Previously, LinkedIn had been entertaining bids from Salesforce.com, the San Francisco cloud computing business, before deciding to negotiate with Microsoft exclusively.
Now, Salesforce chief executive Marc Benioff says he would have paid significantly more for LinkedIn than Microsoft did -- and offered a different mix of cash and stock -- had the companies continued to communicate, according to a LinkedIn regulatory filing published Friday. Benioff said as much in an email to LinkedIn chief executive Jeff Weiner and co-founder and chairman Reid Hoffman, after reading a July 1 regulatory filing that detailed events leading up to LinkedIn's "final call" for offers.
Still, LinkedIn claims that the most recent Salesforce bid -- which came in after the exclusivity agreement with Microsoft had been signed -- did not include a higher price than what it had previously offered. The board met on July 7 to discuss Benioff's email.

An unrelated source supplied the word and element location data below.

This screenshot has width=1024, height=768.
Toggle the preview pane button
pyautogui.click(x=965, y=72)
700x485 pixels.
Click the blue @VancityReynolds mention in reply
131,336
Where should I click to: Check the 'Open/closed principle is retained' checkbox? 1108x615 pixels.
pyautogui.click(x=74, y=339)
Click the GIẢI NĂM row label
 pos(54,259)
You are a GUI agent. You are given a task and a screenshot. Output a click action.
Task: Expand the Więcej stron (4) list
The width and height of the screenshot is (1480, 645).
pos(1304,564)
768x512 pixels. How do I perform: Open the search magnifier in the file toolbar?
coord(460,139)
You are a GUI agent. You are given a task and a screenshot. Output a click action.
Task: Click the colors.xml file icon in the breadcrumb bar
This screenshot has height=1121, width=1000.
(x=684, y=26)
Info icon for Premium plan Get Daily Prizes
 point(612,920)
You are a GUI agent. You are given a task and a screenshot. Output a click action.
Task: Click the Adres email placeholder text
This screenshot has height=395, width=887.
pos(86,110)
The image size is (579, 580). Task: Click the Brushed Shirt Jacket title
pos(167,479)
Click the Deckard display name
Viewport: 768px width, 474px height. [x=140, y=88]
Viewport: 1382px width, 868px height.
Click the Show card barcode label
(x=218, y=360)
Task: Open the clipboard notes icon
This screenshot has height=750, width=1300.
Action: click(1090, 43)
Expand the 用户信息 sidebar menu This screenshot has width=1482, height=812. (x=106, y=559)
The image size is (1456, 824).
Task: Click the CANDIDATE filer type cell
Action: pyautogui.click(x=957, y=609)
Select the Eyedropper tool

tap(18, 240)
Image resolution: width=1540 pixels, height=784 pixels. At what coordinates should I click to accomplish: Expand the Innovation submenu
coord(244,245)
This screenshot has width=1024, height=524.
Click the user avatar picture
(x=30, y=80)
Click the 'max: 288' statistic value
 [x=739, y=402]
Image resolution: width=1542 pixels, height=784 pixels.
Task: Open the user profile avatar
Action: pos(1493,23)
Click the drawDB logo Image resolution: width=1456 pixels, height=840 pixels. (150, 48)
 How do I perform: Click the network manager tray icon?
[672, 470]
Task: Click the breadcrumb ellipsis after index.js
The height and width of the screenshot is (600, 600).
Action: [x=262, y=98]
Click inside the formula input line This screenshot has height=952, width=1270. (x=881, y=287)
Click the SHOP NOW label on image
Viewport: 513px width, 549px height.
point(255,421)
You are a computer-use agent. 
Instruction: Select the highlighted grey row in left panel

It's unlikely that the news will impact the price tag on LinkedIn, however, inasmuch as the company said it preferred the all-cash nature of Microsoft's bid, which is $196 per share. It's also worth pointing out that a stock-and-cash deal, as Salesforce was offering, is inherently riskier, and would have required approval from LinkedIn shareholders.
The network could still accept another bid if it comes in, though that would require paying a $725 million breakup fee to Microsoft -- which seems unlikely to happen.